Some of the players, like middle linebacker Paddy Fisher, were aware of Larkin’s recent symptoms and knew that he was calling it a career before Monday morning’s team meeting. Others, like defensive end Joe Gaziano, was just as blindsided by the news as media and fans were a couple hours later, when the football department dropped the atomic bomb of bad news in a tweet at 11:02 a.m, just an hour before Fitzgerald’s scheduled Monday press conference.
All of the players in that press conference – quarterback Clayton Thorson, center J.B. Butler, Fisher and Gaziano – expressed admiration for the way that their teammate handled the devastating development. He didn't ask "why me?" or dwell on what could have been. He looked at his diagnosis as a blessing rather than a curse, a disaster avoided, not encountered.
“I had no idea about the struggles he was going through,” said Gaziano. “I learned about it this morning, so I was just as stunned as you guys were. But testament to his character the way he stood up in front of the team and addressed us.”
Fisher, who spent the weekend watching football with Larkin and teammates Travis Whillock and Tyler Gillikin, said, “I think the way he handled it was something that I couldn’t even do, so that inspires me. I look up to the way he handled it, that he looked upon that as a very positive thing, despite the repercussion that he’s not able to play.”
Gaziano, especially, had some poignant things to say. He not only admired the way the Larkin handled his situation, but also the way he went to the trainers with his symptoms. That may seem simple enough, but it’s a move that takes courage in and of itself, he said.
“I think it’s a very hard thing to put your hand up and say, ‘I’m not right, I’m not physically right to play football,’” said Gaziano. “This is a game that Paddy and I both have experienced the majority of our life and leaned on in hard times, and to take yourself away from that willingly, is a difficult choice to make and I applaud him for being able to do that.
“But it also, internally, makes me think, it could have been me. So why not go out on Saturday and play as hard as I can for my brothers because who knows the next day that I’m going to step out on the field?”
While Wildcat players will continue to see Larkin at the Walter Athletics Center, in the locker room and on the sidelines, they will definitely miss him between the white lines.
Larkin was the team’s leading rusher and the most dynamic weapon for a Wildcat offense that has had its share of struggles through the first three games of the season. Larkin ran for 346 yards, had 19 catches for another 127 and scored five of the teams eight total touchdowns.

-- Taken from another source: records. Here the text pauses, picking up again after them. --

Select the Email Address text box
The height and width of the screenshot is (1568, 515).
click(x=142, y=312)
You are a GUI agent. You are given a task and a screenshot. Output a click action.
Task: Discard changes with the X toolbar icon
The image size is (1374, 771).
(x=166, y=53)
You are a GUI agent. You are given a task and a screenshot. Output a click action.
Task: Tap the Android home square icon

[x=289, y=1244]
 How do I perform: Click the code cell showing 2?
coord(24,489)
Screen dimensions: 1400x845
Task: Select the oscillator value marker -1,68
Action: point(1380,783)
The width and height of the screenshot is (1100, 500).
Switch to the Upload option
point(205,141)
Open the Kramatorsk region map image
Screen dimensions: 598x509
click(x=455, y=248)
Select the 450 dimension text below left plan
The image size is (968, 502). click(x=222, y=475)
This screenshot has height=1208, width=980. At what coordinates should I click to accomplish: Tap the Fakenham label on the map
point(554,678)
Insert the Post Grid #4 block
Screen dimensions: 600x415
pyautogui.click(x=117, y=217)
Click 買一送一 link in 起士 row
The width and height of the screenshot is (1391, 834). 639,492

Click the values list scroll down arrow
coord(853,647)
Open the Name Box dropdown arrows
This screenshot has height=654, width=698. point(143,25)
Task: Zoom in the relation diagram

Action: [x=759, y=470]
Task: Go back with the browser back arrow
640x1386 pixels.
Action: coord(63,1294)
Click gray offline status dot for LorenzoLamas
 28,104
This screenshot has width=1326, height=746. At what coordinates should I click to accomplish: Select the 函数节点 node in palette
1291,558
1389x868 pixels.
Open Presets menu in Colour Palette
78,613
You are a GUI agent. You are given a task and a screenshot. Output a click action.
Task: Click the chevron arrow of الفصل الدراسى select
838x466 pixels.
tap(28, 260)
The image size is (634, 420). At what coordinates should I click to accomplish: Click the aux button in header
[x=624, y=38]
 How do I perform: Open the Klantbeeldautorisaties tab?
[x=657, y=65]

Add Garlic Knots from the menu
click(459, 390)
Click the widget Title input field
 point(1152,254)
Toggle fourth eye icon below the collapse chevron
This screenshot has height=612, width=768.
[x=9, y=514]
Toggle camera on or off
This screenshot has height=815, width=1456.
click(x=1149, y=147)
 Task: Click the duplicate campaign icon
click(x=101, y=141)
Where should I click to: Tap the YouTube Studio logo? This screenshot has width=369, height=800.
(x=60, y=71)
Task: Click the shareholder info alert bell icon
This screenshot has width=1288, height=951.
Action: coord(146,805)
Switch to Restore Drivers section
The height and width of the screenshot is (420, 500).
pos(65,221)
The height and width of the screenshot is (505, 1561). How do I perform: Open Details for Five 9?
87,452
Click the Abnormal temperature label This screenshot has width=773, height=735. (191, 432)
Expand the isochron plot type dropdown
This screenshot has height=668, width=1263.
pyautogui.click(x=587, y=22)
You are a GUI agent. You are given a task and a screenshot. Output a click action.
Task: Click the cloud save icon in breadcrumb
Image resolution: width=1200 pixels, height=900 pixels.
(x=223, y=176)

Fitzgerald points out that this isn’t the first time that Northwestern has had a vital player sidelined early in the season. In the last couple seasons, cornerbacks and team leaders Matt Harris and Keith Watkins II were lost for the year and eventually retired for medical reasons.
Northwestern does have a deep stable of backs to choose from. John Moten IV is a redshirt junior who will elevate to the feature running back job. He is by far the most experienced runner, with 416 career yards, though just 21 on 12 carries so far this year. True freshman Isaiah Bowser is listed as the No. 2 runner, a bigger back who has one career carry for no gain. The all-but-forgotten Jesse Brown will also probably be pressed into duty.
When asked who he will rely on to fill the massive void left by his star, Fitzgerald was succinct. “Everybody. Guys will step up,” he said. “We’ve dealt with injury issues in the past and it’s the next guy’s opportunity. I think we’ve recruited well at the position.”
Still, those other backs were stacked behind Larkin for a reason. He was a rare playmaker on an offense that was still working to identify others.
Fisher, though, suggested that there were plenty of guys outside of the running back room prepared to help replace their fallen teammate.
“There will be certain fire that every guy has this week for Lark,” he said, “and continue moving forward.”